──────── MATERIAL TO PROCESS

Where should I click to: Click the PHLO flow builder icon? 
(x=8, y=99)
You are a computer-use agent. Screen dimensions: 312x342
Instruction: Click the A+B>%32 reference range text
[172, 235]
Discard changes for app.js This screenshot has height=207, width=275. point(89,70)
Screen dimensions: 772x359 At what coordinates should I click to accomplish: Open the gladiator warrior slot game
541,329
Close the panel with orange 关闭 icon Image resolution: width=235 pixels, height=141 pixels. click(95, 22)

────────────────
──────── MATERIAL TO PROCESS

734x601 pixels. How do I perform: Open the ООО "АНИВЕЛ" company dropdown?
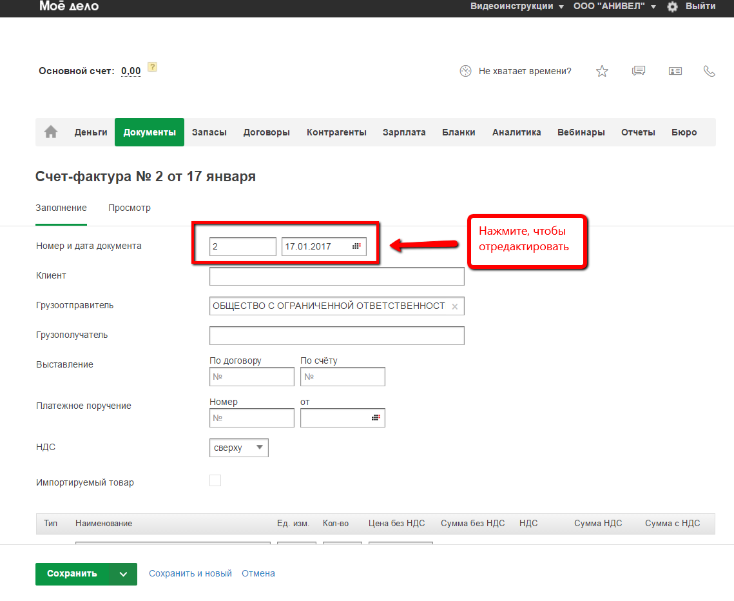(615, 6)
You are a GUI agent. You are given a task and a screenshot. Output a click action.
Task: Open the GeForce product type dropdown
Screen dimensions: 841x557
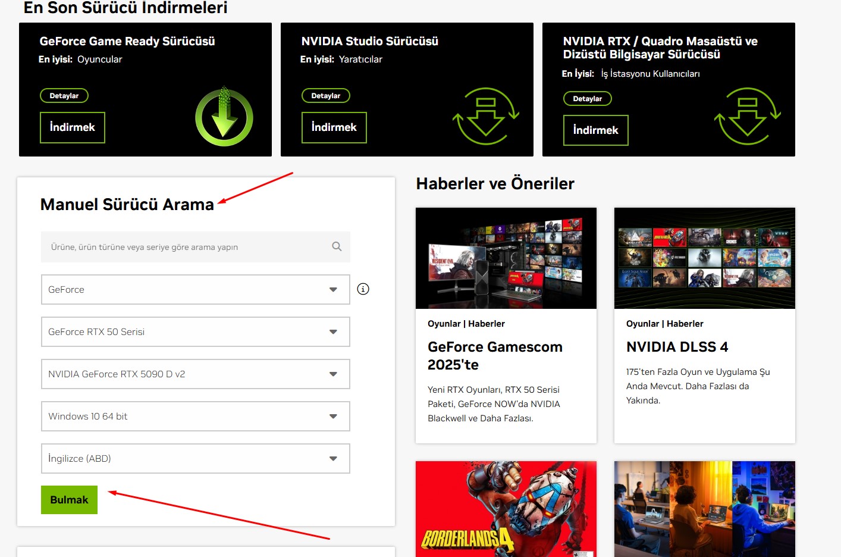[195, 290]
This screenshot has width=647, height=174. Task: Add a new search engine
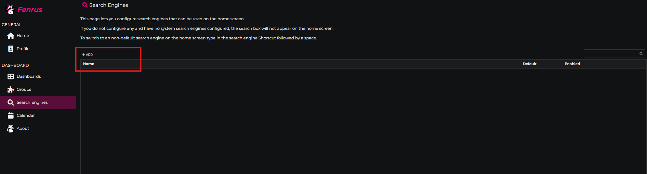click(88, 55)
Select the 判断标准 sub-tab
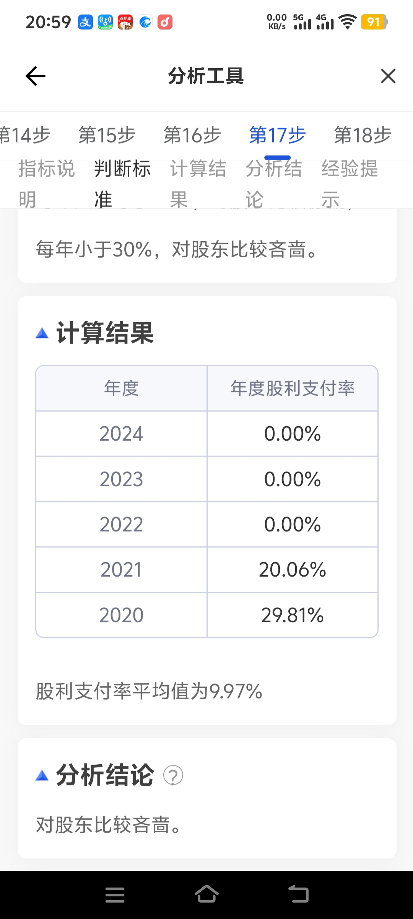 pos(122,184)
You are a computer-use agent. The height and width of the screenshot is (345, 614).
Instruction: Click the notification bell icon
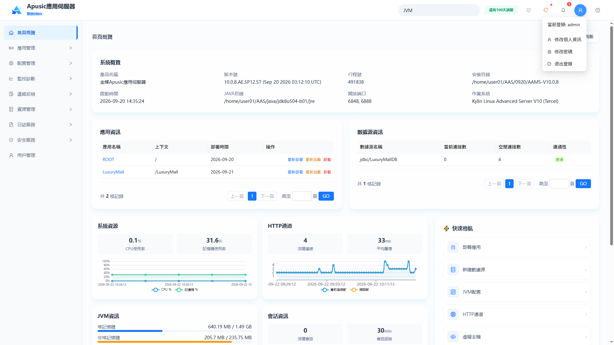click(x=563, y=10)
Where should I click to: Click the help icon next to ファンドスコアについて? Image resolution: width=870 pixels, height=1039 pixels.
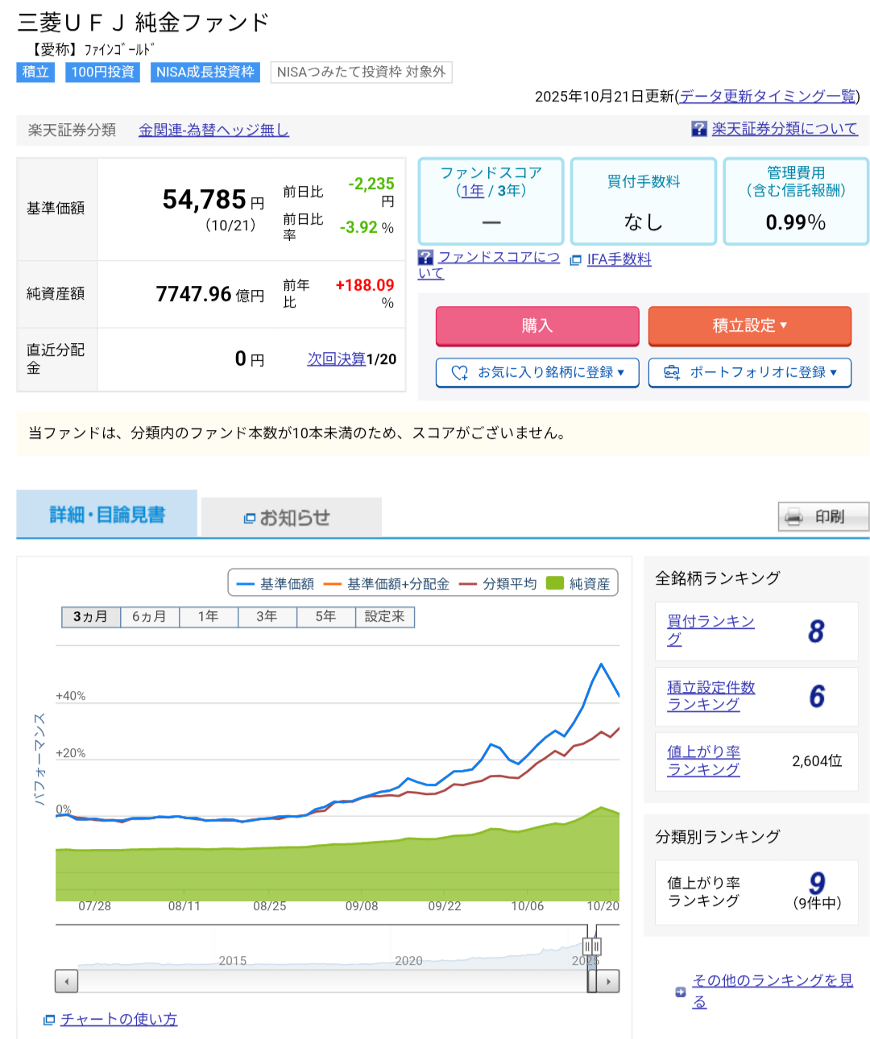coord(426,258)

────────────────

## WHAT TO WORK ON
Only one stretch of the entries above is wanted: the lines from the one containing "Where should I click to: Click the PHLO" through the one containing "Close the panel". Please reproduce it exactly.

## RESULT OF THIS TASK
Where should I click to: Click the PHLO flow builder icon? 
(x=8, y=99)
You are a computer-use agent. Screen dimensions: 312x342
Instruction: Click the A+B>%32 reference range text
[172, 235]
Discard changes for app.js This screenshot has height=207, width=275. point(89,70)
Screen dimensions: 772x359 At what coordinates should I click to accomplish: Open the gladiator warrior slot game
541,329
Close the panel with orange 关闭 icon Image resolution: width=235 pixels, height=141 pixels. click(95, 22)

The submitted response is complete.